:: Source document ::

Private – 25/2/17 – A22LS

 

Upon return to a private strip, after waiting for a local shower to pass, the pilot carried out a normal approach and landed. The strip had just been mown and was covered with grass which caused the aircraft to skid when the brakes were applied. The aircraft overran the strip impacting with the fence at the end of the RWY. Upon exiting the aircraft it was noted that the prop had impacted a star picket and there was some minor damage done to the cowlings and a branch had touched the leading edge of the left wing leaving a small indent and scratching underside of left flaperon. OUTCOME: RAAus Operations Managers have reviewed this report and the pilot identified that due to the wet grass (that was cut that day) it caused an increase of the aircraft speed off the runway. The pilot also observed that the wind had dropped to nil which also was a factor. Additionally the limited overshoot area contributed to the incident and with an additional 20 metres or more would have avoided any impact. As such the private strip will now be extended to overshoot / undershoot by 75 metres and include an installation of a 2.8 metre windsock.

:::
:: Information given ::

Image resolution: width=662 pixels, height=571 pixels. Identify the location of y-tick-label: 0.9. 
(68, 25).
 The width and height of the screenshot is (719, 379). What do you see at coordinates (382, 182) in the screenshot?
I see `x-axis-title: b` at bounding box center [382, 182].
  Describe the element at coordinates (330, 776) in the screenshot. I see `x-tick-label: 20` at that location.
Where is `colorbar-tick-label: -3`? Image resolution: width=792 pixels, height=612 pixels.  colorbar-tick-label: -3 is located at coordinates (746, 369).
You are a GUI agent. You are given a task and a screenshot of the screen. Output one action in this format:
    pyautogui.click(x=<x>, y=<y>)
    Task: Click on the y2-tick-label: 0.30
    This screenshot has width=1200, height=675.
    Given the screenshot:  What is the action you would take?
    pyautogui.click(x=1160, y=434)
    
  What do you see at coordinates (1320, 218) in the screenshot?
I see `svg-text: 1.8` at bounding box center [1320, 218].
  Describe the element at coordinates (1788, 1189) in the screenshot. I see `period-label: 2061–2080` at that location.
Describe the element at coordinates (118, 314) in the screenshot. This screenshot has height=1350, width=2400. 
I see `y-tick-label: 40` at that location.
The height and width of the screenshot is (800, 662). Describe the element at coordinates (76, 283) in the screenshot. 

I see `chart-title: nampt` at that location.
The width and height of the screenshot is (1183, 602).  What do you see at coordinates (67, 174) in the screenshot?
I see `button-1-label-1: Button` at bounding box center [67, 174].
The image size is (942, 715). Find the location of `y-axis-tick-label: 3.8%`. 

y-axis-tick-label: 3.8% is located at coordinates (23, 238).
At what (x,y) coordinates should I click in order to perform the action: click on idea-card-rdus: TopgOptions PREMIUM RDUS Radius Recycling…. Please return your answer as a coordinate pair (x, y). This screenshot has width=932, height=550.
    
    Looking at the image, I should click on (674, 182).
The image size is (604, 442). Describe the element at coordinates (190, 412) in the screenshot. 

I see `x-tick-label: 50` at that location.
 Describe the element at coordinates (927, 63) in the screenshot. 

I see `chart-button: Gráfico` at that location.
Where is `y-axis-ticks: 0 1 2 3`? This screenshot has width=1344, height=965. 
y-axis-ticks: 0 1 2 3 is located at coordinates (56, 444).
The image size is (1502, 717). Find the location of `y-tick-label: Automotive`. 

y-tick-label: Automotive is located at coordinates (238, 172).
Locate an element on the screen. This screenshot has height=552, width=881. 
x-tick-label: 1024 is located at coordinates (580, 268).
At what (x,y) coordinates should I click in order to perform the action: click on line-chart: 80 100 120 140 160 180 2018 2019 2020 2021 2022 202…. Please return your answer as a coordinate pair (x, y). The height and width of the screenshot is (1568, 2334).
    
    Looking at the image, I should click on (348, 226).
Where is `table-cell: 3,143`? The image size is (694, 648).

:::

§ Work task 1
From the incident report, list each item of damage that the aircraft sustained.
§ Work task 2
Summarize the incident report in two sentences.

§ Output 1
- The prop impacted a star picket.
- There was some minor damage to the cowlings.
- A branch left a small indent on the leading edge of the left wing.
- The underside of the left flaperon was scratched.

§ Output 2
After landing on a freshly mown private strip, the aircraft skidded when the brakes were applied, overran the strip, and struck the fence at the end of the runway, damaging the prop, cowlings, left wing, and left flaperon. The review found that the wet cut grass, the wind dropping to nil, and the limited overshoot area contributed, so the strip will be extended by 75 metres and fitted with a 2.8 metre windsock.